══ Fragmento de texto ══
Suele decirse, en detrimento de la obviedad, que las cotas más altas de erotismo se alcanzan mediante la insinuación. Se supone que una muestra sutil dispara la imaginación del espectador de una manera tan ilimitada como lo sean sus propias fantasías, mientras que la explicitud permite poco margen de maniobra a la inventiva ―quizá eso explique la misteriosa pasión que todos los regímenes autoritarios han demostrado por el arte realista más tópico―. Aplicando ese principio, esta fotografía carecería prácticamente de erótica o la exhibiría en su vertiente más zafia. Sin embargo, no es así, sino todo lo contrario: el mero hecho de que se muestre abiertamente una vulva depilada no significa que se haya despojado a la modelo de sus últimos velos, sino más bien que se han invertido los términos habituales. Cuando un artista se limita a colocar a sus personajes en posturas insinuantes, los cubre de transparencias, los semidesnuda o aprovecha sus miradas para expresar sensualidad, realmente lo que está haciendo es guiar el deseo del espectador hacia lo que permanece oculto, que por tendencia natural suele reducirse a los reclamos sexuales físicos más primarios. En cambio, en “Smoke” se nos da ese trabajo hecho y se nos invita a ir más allá: aquí se ofrece el sexo como un hito del camino fácilmente superable y no como su fin último.

La imagen parece bifurcarse, de modo que nos encontramos con dos realidades distintas, una gobernada por la cabeza y la otra por las piernas, que muy bien podrían conformar entidades independientes y que sólo por la lógica de la costumbre percibimos como partes de un mismo ser, pues no existe en la instantánea elemento alguno que sirva de juntura entre ambas. A mi juicio, no deja de constituir una alegoría de la dicotomía múltiple que se plantea constantemente entre nuestro yo público y nuestro yo privado, entre la cara que ofrecemos y lo que verdaderamente somos, entre nuestra personalidad humana y consciente y nuestro físico animal e instintivo.

El humo que titula la obra resulta inapreciable a la vista, pero logra ser evocado mediante el tratamiento del claroscuro y se consagra como el contexto que ayuda a difuminar el banzo entre ambas manifestaciones de la persona, tan enfrentadas que incluso presentan combinaciones cromáticas inversas. De algún modo, el fotógrafo sitúa al público en una especie de partida de ping-pong entre dos focos de atención, y este conflicto acaba resolviéndose a favor de la expresión facial: inevitablemente, triunfan la complejidad y la individualidad sobre la simplicidad y la uniformidad, de manera que los órganos sexuales quedan relegados a una suerte de adorno del rostro ―especialmente cualificado, eso sí; pero casi a la altura del cigarrillo que se consume amplificado por la gracilidad que le concede la boquilla―. A pesar exhibirlo en primer plano, el gesto de la modelo no está ofreciendo su pubis al espectador, sino que más bien parece retarle erigiéndose en la dueña exclusiva de todas y cada unas las partes de su ser.
═══
══ Datos para revisar ══
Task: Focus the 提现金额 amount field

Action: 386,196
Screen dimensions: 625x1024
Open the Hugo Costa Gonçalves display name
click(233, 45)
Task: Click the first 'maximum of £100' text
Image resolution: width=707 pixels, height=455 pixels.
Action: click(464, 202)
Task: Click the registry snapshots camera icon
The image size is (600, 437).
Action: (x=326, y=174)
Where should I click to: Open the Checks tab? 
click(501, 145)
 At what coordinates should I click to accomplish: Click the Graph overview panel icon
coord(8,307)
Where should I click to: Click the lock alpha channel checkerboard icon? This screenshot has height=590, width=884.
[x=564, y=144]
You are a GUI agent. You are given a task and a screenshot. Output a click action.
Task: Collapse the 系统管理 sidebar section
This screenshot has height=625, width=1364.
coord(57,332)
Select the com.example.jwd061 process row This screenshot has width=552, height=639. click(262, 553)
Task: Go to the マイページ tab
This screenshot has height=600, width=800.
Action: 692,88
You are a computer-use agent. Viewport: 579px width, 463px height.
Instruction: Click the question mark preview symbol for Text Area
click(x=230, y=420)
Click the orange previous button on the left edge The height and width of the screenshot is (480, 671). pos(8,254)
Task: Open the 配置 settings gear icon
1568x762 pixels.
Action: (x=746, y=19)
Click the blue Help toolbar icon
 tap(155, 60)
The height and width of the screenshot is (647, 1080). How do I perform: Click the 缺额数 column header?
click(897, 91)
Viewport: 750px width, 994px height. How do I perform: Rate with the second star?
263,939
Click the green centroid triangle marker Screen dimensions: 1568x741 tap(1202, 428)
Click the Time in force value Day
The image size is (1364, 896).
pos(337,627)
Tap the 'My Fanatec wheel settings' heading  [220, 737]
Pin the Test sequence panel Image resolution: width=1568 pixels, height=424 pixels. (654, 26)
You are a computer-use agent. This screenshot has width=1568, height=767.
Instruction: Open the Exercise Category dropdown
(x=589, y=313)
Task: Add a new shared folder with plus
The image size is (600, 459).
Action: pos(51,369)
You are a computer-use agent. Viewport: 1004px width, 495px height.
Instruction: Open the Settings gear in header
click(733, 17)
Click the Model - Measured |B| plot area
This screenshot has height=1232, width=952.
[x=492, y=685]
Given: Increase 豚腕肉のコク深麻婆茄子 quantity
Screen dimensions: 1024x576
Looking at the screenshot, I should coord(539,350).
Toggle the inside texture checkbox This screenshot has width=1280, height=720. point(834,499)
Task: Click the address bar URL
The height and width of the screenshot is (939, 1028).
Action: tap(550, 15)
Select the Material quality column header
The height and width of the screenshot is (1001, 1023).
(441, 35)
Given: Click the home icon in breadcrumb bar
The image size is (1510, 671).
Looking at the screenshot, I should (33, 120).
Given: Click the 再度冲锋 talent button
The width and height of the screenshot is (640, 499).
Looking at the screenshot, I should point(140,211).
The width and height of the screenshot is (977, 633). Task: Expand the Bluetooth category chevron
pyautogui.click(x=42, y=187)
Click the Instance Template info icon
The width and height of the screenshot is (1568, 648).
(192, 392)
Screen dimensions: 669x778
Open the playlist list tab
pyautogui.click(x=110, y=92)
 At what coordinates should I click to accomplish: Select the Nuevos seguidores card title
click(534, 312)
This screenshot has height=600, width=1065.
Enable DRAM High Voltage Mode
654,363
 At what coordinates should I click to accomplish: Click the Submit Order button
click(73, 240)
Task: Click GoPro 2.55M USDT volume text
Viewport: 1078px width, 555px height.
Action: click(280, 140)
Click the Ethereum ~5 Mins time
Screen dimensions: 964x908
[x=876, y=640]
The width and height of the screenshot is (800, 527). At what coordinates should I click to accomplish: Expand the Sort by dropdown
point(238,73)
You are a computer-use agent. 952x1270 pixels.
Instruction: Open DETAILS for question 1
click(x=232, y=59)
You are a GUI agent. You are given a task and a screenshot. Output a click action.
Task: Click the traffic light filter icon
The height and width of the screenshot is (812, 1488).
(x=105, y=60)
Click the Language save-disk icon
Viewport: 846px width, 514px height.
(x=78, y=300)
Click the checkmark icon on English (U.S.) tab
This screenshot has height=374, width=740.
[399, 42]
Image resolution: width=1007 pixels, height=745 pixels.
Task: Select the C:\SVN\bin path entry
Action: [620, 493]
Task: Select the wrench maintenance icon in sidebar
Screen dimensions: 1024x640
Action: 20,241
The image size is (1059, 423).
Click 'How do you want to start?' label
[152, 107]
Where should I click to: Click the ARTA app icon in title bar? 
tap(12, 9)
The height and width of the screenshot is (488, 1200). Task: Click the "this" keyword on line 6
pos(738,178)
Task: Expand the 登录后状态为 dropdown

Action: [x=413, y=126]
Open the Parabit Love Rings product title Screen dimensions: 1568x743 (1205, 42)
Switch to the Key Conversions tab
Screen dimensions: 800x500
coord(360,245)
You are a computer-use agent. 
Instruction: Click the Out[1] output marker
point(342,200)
═══
▶ _Tareas a realizar_
1. Según el texto sobre la fotografía «Smoke», ¿qué recursos emplea un artista que busca la insinuación? Enumérelos todos.
2. Escriba la continuación del texto sobre la fotografía «Smoke» a partir del punto en que termina.
Las filas son un material independiente del texto.

▶ _Resultados por tarea_
1.
- Coloca a sus personajes en posturas insinuantes.
- Los cubre de transparencias.
- Los semidesnuda.
- Aprovecha sus miradas para expresar sensualidad.

2.
Puede que ese constante funambulismo que mantuvo entre el erotismo y la pornografía, unido a una personalidad introvertida y poco dada al autobombo, sea el principal motivo de que la figura de Günter Blum permanezca aún hoy en la segunda fila de la fotografía erótica. En mi opinión, su trabajo no desmerece ante el de gigantes del género como Helmut Newton o Lucien Clergue, e incluso aporta experimentos más profundos y útiles en el tratamiento expresivo de la perspectiva a través de los juegos de luces. Otra circunstancia que quizá le haya condenado a ser un artista de minorías es su temprana muerte ―en 1997, a los cuarenta y ocho años, víctima de un cáncer de pulmón―, que le impidió desarrollar plenamente su potencial creativo, de modo que su obra parece quedar algo encasillada en la explotación de una estética retro tomada sin disimulo del expresionismo cinematográfico alemán. A esa falsa sensación de que sus instantáneas repiten una y otra vez un modelo predefinido contribuye el hecho de que prácticamente sólo trabajara con una modelo durante toda su vida: su novia y posterior esposa Sylvie ―que nos saluda con extraordinaria y modélica simpatía sobre estas líneas―.